#### [To do]
Output the line that contains "Task: Click the OK button" and every line after it to the end of the entries, with nothing added or left out.

(Data shown begins)

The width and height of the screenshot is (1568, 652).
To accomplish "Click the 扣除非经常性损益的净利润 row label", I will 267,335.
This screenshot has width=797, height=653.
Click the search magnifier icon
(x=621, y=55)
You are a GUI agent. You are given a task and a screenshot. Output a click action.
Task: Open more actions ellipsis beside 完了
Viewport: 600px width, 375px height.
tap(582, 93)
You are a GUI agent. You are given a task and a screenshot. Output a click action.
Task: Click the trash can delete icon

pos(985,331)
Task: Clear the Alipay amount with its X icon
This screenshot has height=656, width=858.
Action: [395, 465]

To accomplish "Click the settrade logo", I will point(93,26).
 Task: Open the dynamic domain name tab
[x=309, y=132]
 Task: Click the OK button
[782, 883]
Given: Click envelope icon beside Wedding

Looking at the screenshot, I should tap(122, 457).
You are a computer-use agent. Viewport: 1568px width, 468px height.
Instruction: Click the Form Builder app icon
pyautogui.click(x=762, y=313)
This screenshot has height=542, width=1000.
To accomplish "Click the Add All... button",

(Data shown ends)

#### [Task answer]
 Task: Click the OK button
[782, 883]
Given: Click envelope icon beside Wedding

Looking at the screenshot, I should tap(122, 457).
You are a computer-use agent. Viewport: 1568px width, 468px height.
Instruction: Click the Form Builder app icon
pyautogui.click(x=762, y=313)
This screenshot has height=542, width=1000.
To accomplish "Click the Add All... button",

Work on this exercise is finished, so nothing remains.